Titleist Pro V1: J.B. Holmes switched from the lower-spinning Pro V1x to the spinnier Pro V1 to combat the Augusta-like conditions at the Shell Houston Open.

Titleist Pro V1: J.B. Holmes switched from the lower-spinning Pro V1x to the spinnier Pro V1 to combat the Augusta-like conditions at the Shell Houston Open.

In april 2007 Greg Norman was talking about his investment in MacGregor. "I went from where I was being paid by MacGregor, fell in love with the company … to me paying them to be involved with them. You don't see that very often with athletes. It was one of the defining moments of my career."

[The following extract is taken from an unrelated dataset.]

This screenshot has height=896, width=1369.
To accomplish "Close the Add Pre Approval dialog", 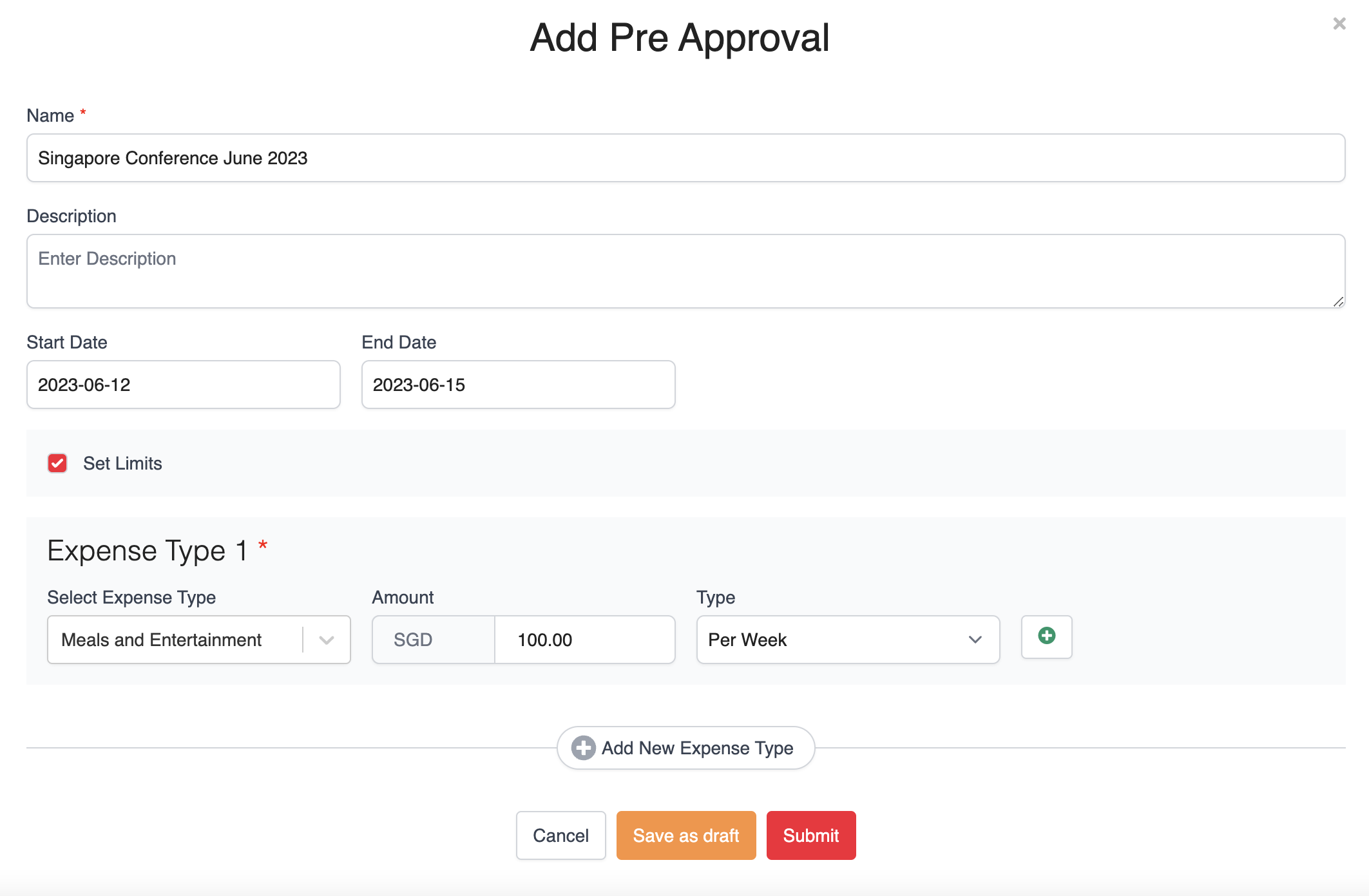I will click(x=1339, y=24).
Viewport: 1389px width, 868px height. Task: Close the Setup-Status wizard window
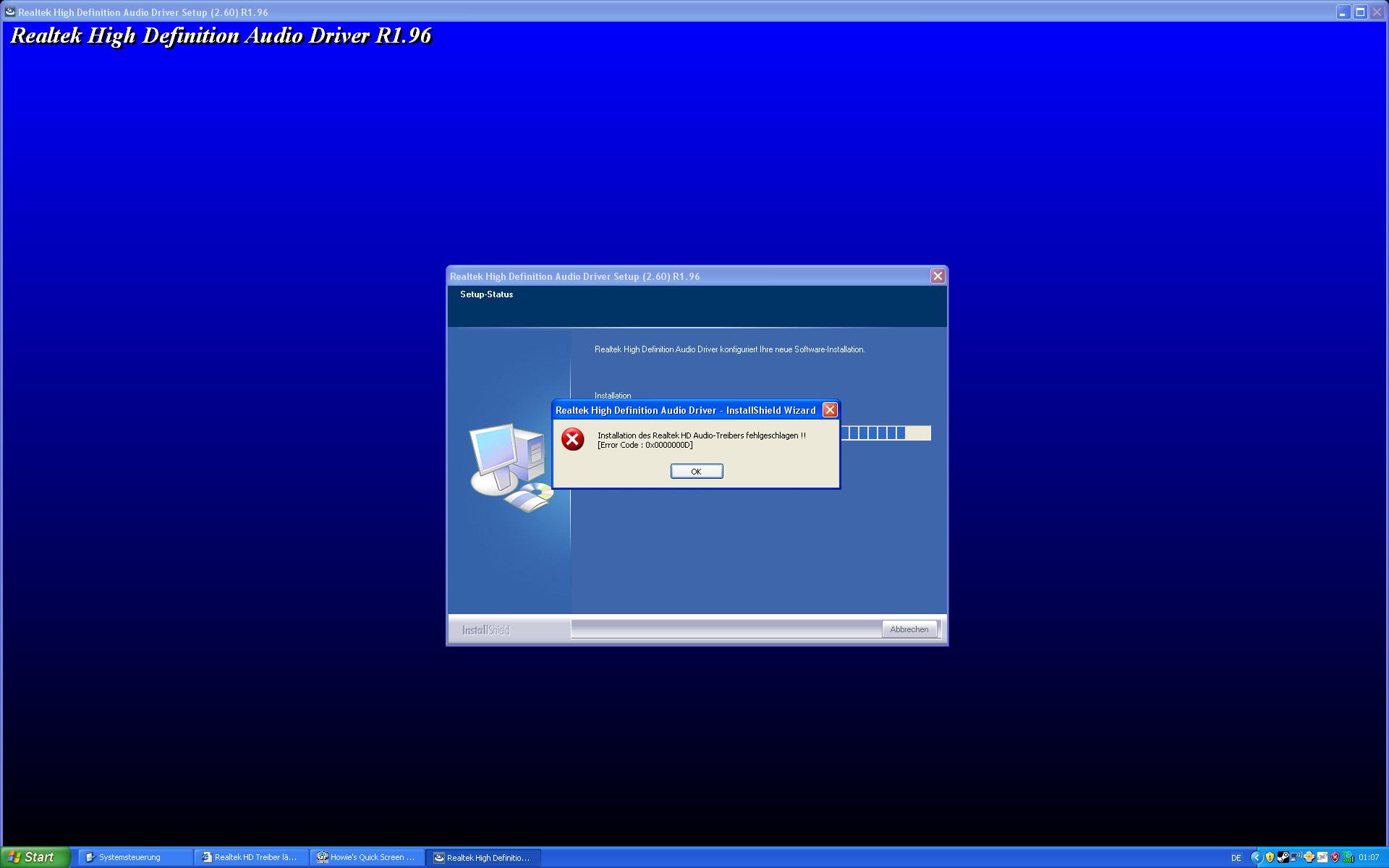click(x=938, y=276)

Fast forward two years and Norman was at last week's Shell Houston Open sporting a TaylorMade staff bag filled with the company's clubs, the ink barely dry on an endorsement deal with the company—one that left the MacGregor brand further battered.

Certainly no one can blame Norman. MacGregor has been struggling to hold share for the better part of 20 years. In the last year it has abandoned its tour efforts, lost most of its management team and been shedding its inventory in the U.S. But it wasn't always that way.

At one time many of the game's best flocked to the brand, including Jack Nicklaus, who won the bulk of his majors using MacGregor clubs. In 1983, a win ad for David Graham in Golf World touted MacGregor as the club brand "more tour professionals tee off with than any other club. Year after year."

Although some brands endured over the last two decades—namely Titleist and FootJoy as the most-used ball and shoe brands, respectively—others from that era have not enjoyed the same staying power. Etonic, for example, was a strong No. 2 in shoes on tour, while a glance at the final ball tally from 1983 shows the four ball brands trailing Titleist were, in order, Wilson, Maxfli, MacGregor and Ram—companies that now account for zero balls on tour.

Other brands that were successful nearly a quarter-century ago have struggled, including Ben Hogan and Wilson. Callaway purchased Hogan in '03, but has not had a new product launch for Hogan in more than two years. Wilson, meanwhile, a powerhouse in the 1970s and '80s, boasting staffers such as Tom Kite, Ray Floyd, Jay Haas, Hale Irwin and Jerry Pate, has had difficulty connecting with consumers, something that is starting to change with major wins by Padraig Harrington.

"The fact that Wilson equipment has been instrumental in winning three of the last six majors certainly accelerates our brand's growth and awareness," said Tim Clarke, Wilson Golf's general manager. "Clearly our increased investments in RD have been paying big dividends."

Indeed, the largest contributor in the decline of some of golf's greatest brands often is the almighty dollar. As TaylorMade, Callaway and others made major investments in tour staff and service, some brands were left scrambling to maintain viability with tour players—and the visibility that comes with that. It began a vicious cycle that became difficult to escape.

Once consumers left the once-hallowed brands, those companies had less money to invest on tour. And success at retail and success on the tour often go hand-in-hand—although it's difficult to figure out which comes first. The tour validates product, but you need to be successful at retail to have the money to spend on RD to develop products tour players will use.

Still, all is not totally lost for the grand brands. Occasionally, players will decide to return to their equipment roots, such as Fuzzy Zoeller re-signing with PowerBilt or Harrington eschewing the big bucks to stay with Wilson. It's just that homecomings such as those are harder to find.

Spotted

The week before a major is always an interesting time to make a driver change. One week before you go for your third major in a row is even more unusual—but that's what Padraig Harrington did at the Shell Houston Open when he switched to a 10.5-degree TaylorMade R9 with a Grafalloy ProLite shaft. When asked if he had found a driver that was functional, Harrington simply replied, "Today, yeah."

Bag Room

To bring the ball flight down in his irons, J.B. Holmes had the shafts in his Cobra Pro CB irons changed from True Temper's X-100 model to TT's heavier (133 grams) X-400 shaft at the Shell Houston Open. Holmes finished second at Redstone GC's Tournament course, hitting 73.6 percent of his greens in regulation (T-33 for the week). ... Paul Casey hit just one driver off the tee during the final round in Houston. His secret weapon? A Nike SasQuatch 2 13-degree 3-wood. "It was actually a test club for [Augusta National]," said Casey. "But it turned out to be a very good club for this golf course."